▶ _TASK DESCRIPTION_
Your reply should hold only the lines from the one containing "Given: Open the Account" to the final line of the listing below, restated word for word.

MATERIAL FOR THIS TASK: Begin

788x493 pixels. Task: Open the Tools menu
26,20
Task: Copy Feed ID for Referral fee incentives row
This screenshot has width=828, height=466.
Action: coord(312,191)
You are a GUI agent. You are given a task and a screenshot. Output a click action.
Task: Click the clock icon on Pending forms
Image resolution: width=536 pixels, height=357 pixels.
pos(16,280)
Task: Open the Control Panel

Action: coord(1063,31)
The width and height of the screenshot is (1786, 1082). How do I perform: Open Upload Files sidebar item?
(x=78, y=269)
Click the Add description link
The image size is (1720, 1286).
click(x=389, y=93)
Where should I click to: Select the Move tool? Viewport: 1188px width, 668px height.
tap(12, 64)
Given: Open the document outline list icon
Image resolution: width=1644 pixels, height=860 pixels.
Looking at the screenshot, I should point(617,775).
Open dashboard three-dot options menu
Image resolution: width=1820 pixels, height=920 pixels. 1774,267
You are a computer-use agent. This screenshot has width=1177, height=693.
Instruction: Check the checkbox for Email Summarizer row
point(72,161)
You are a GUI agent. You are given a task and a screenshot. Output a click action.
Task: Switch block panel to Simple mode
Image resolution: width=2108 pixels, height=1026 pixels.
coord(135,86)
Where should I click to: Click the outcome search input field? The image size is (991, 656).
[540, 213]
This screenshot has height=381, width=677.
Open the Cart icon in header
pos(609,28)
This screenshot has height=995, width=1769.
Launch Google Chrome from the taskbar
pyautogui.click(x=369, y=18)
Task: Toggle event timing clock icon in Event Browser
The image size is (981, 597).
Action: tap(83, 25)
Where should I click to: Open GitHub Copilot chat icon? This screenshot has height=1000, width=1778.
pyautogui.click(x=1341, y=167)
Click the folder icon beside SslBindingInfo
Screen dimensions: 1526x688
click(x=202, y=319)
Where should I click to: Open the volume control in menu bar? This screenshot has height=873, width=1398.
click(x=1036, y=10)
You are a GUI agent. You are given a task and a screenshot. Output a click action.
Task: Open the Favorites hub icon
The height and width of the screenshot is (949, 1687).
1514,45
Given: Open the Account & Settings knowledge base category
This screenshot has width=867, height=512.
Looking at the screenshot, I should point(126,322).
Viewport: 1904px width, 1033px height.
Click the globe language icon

MATERIAL FOR THIS TASK: End

▶ _EXPECTED ANSWER_
Given: Open the Account & Settings knowledge base category
This screenshot has width=867, height=512.
Looking at the screenshot, I should point(126,322).
Viewport: 1904px width, 1033px height.
Click the globe language icon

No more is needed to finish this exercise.